Two parallelism strategies dominate LLM serving, and the choice between them is mostly a function of interconnect:

  • Tensor parallelism (TP) splits each weight matrix across GPUs and runs an all-reduce on every layer's output. It is communication-heavy, latency-sensitive, and requires NVLink-class bandwidth. Inside a single 8-GPU NVSwitch domain, TP=8 is the default for 70B-and-larger models. The vLLM distributed-serving guide recommends keeping TP within the NVLink domain for exactly this reason.
  • Pipeline parallelism (PP) assigns whole layers to whole GPUs and passes activations between them. It is bandwidth-light and tolerant of slower interconnects, but adds pipeline-bubble latency. PP across two HGX nodes connected by 400 Gb/s InfiniBand is a common pattern for models that exceed a single 8-GPU memory budget.

The serving recipe that maximises throughput on most sovereign deployments: TP=8 inside the NVSwitch domain, PP=2 or 4 across nodes if needed, and data parallelism (independent replicas) for horizontal scale. Network design between nodes is its own discipline, covered in our note on 25 GbE and 100 GbE for AI clusters. The throughput you can expect from each topology, with realistic prompt and output lengths, is benchmarked in LLM concurrency benchmarks per GPU.

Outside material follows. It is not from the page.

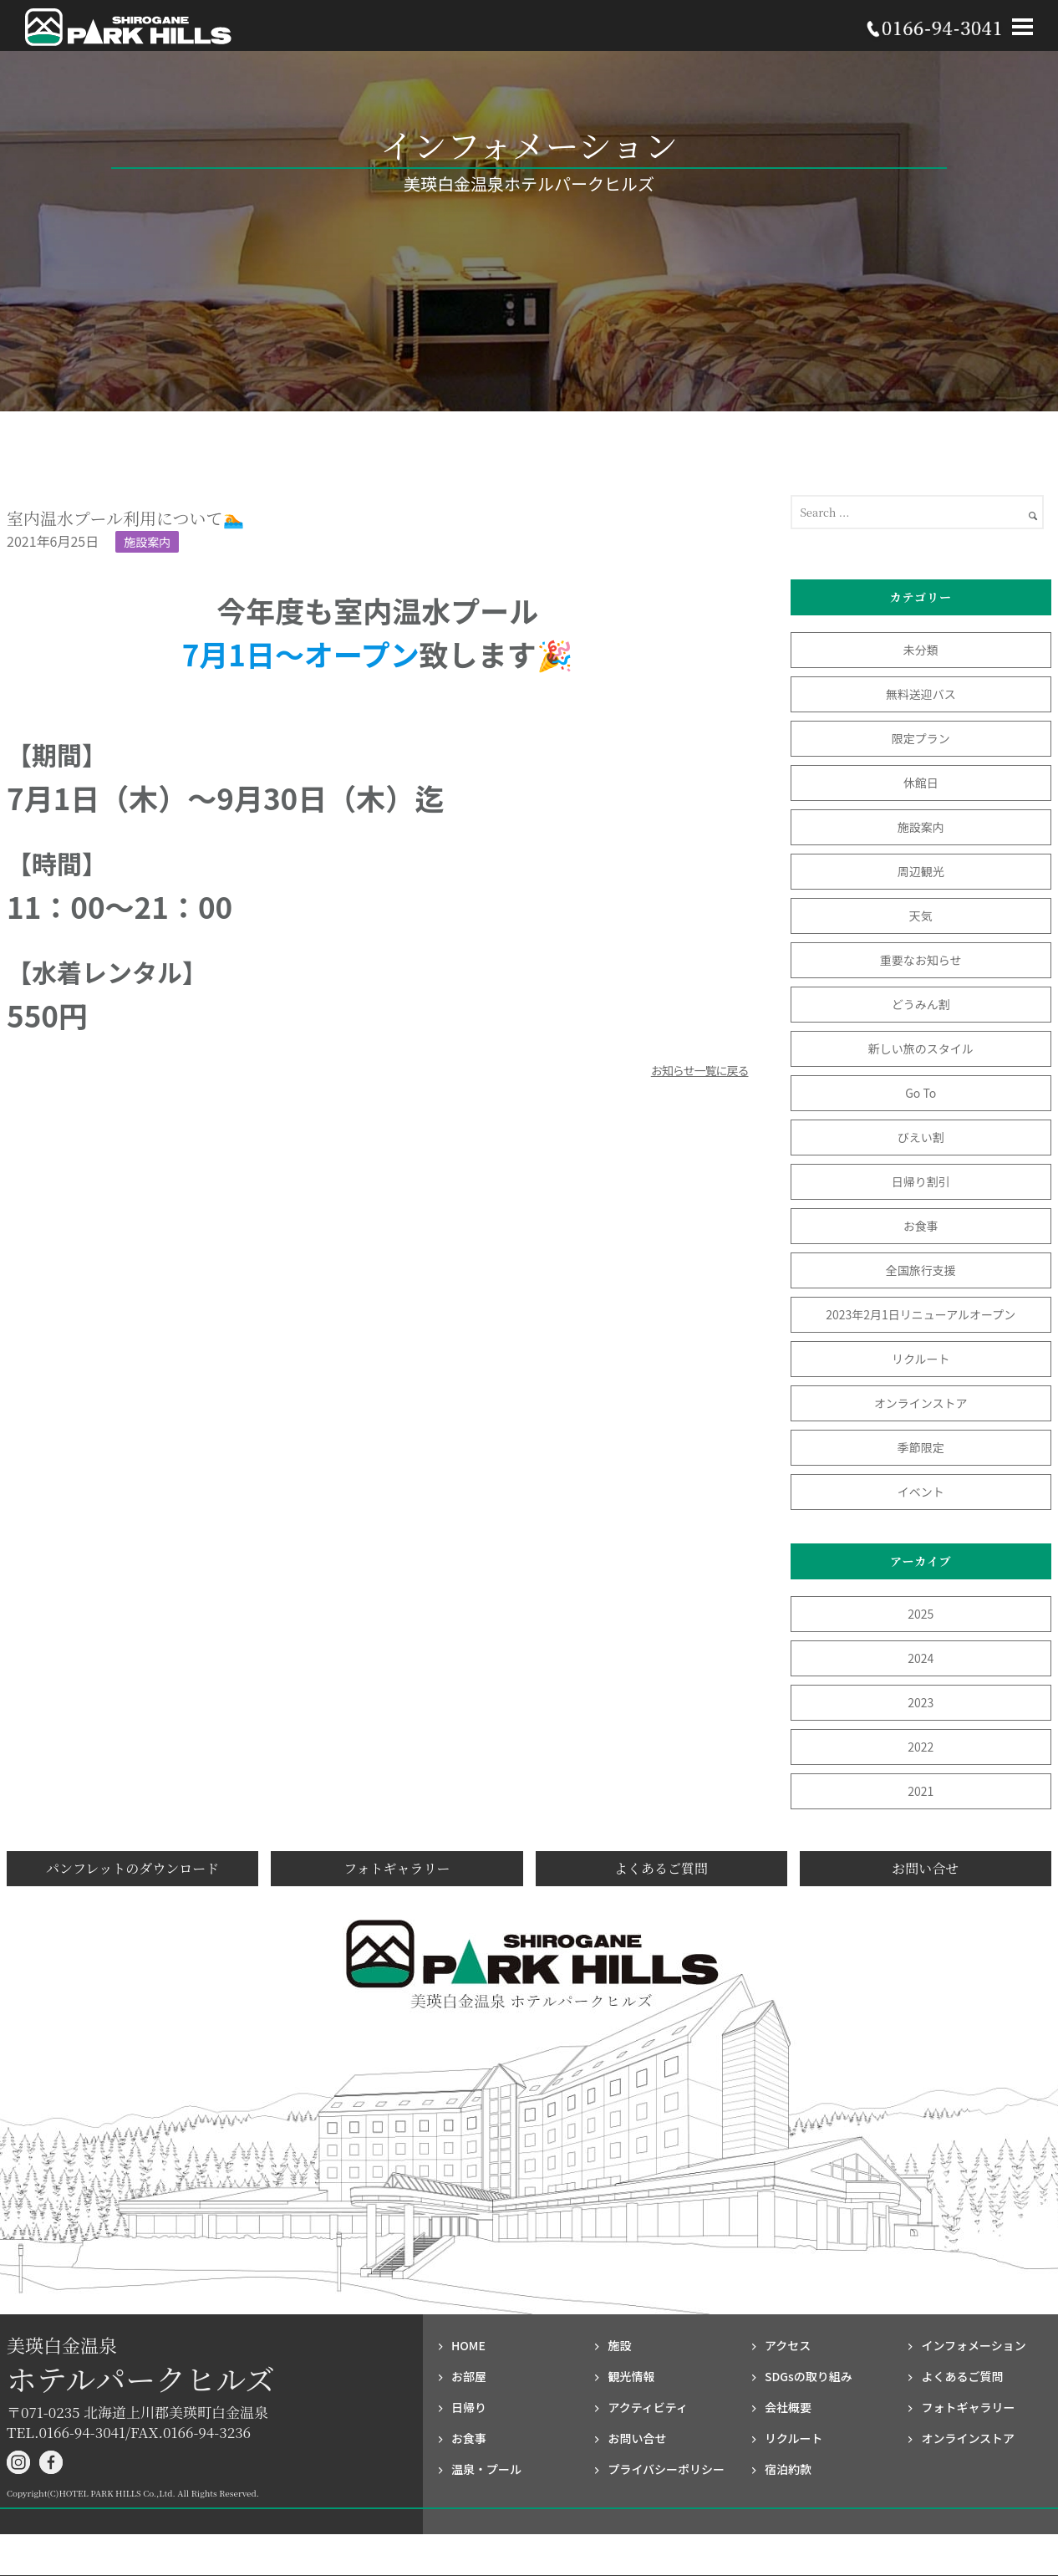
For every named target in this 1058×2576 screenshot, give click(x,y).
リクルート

Hosn sizes the topology to the workload, not the brochure. If your concurrent-user target is below 50 and your model is 32B or smaller, you do not need NVSwitch. If you are serving a 70B reasoning model to a ministry of 500 users with a 200 ms first-token target, you do. Email [email protected] for a one-hour briefing on which tier matches the workload, the room, and the budget.

Frequently asked

Do I need NVLink for inference, or is PCIe enough?

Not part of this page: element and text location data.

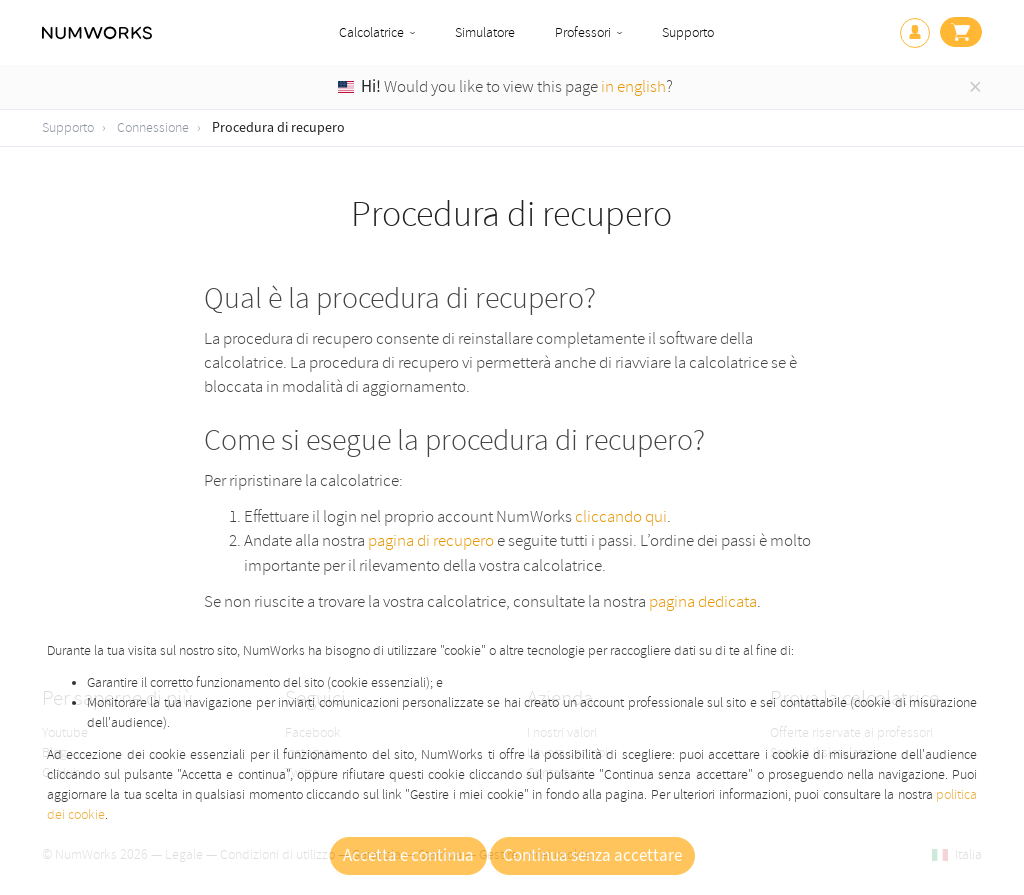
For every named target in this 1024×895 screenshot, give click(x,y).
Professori (583, 32)
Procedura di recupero (278, 128)
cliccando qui (621, 516)
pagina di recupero (431, 540)
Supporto (688, 32)
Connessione (153, 127)
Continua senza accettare (592, 856)
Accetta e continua (408, 856)
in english (633, 86)
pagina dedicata (703, 601)
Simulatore (485, 32)
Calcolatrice (371, 32)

If the model fits in a single GPU's memory, PCIe is fine. If you need tensor parallelism across two or more GPUs to fit a 70B-class or larger model, NVLink is effectively mandatory: PCIe Gen5 x16 caps at 64 GB/s per direction, while NVLink 4 between two H100 GPUs delivers 450 GB/s per direction. Tensor parallelism issues all-reduce calls every forward pass, and that gap shows up as token latency immediately.

What is the difference between DGX and HGX?

HGX is the NVIDIA-designed 8-GPU baseboard sold to OEMs (Supermicro, Dell, Lenovo, HPE, Quanta, Inspur). DGX is NVIDIA's own integrated system built on the same baseboard plus a validated chassis, BMC, networking, and software stack. HGX gives buyers procurement flexibility and component-level support; DGX gives you a single throat to choke and a reference firmware bundle. The NVLink topology inside is identical.

Can I scale tensor parallelism across multiple servers?

Cross-node tensor parallelism requires either NVLink Switch System (the 256-GPU NVL fabric in DGX SuperPOD) or extremely fast InfiniBand (NDR 400 Gb/s or better) with GPU-direct RDMA. Without one of those, you should switch to pipeline parallelism between nodes and keep tensor parallelism within the 8-GPU NVSwitch domain. This is the default pattern in vLLM and TensorRT-LLM.

Does Hosn require a full DGX H100 to deploy?

No. The Hosn Kernel runs on a 1-GPU L40S or RTX 6000 Ada. The Hosn Tower uses a 4-GPU NVLink-bridged H100 PCIe configuration. Only the Hosn Rack tier uses an 8-GPU HGX H100 or H200 system with full NVSwitch. We size by user count, latency target, and model footprint, not by vendor enthusiasm.